Source extract.
Integrated quantum sensors for imaging and tissue analysis - Lighthouse Project IQ-Sense starts


The lighthouse project IQ-Sense began its work at the beginning of the year. As one of currently seven projects, it is funded by the Free State of Bavaria within the framework of Munich Quantum Valley (MQV) and aims to develop quantum sensors for application in biology and medicine.

Sensors with ever higher precision are required in numerous applications. Conventional methods for measuring physical quantities are increasingly reaching their limits. With quantum technologies, more powerful sensors can be realized, which open up new application perspectives in the natural and engineering sciences as well as in the life sciences and medicine due to an even higher sensitivity. In the realization of novel quantum sensors, discrete quantum systems are brought into interaction with the quantity to be measured (e.g., a magnetic field) and their response is used to deduce the measured quantity. Quantum systems can be tailored for the detection of different measuring quantities and thus allow the realization of sensors with unprecedented sensitivity.

The lighthouse project "Integrated Spin Systems for Quantum Sensors", IQ-Sense for short, aims to develop and demonstrate integrated quantum sensors for a variety of application scenarios, especially in the life sciences. To this end, it synergistically links leading scientists from the natural sciences with researchers from the life sciences and medicine.

Together with leading Bavarian research groups from the fields of materials science and quantum-sensing technologies, medical scientists are working on the IQ-Sense project to develop state-of-the-art imaging methods for the analysis of biological tissue. Researchers from the Julius-Maximilians-Universität of Würzburg (JMU), the Walther-Meißner-Institute (WMI) of the Bavarian Academy of Sciences and Humanities (BAdW) and the Technical University of Munich (TUM) are involved in this lighthouse project.

Supplied material.
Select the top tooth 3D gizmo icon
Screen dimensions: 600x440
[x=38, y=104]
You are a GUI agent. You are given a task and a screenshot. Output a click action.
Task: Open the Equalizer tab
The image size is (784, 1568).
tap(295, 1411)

==

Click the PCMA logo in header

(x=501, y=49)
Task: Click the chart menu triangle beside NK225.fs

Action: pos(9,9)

Task A.
How would you render the sentence "Conventional methods for measuring physical quantities are increasingly reaching their limits." from the IQ-Sense text in Spanish?
Task B.
Can you transcribe the stretch of the IQ-Sense text that begins with the words "The lighthouse project IQ-Sense" and ends with "biology and medicine."?

Exercise solution A.
Los métodos convencionales para medir magnitudes físicas están alcanzando cada vez más sus límites.

Exercise solution B.
The lighthouse project IQ-Sense began its work at the beginning of the year. As one of currently seven projects, it is funded by the Free State of Bavaria within the framework of Munich Quantum Valley (MQV) and aims to develop quantum sensors for application in biology and medicine.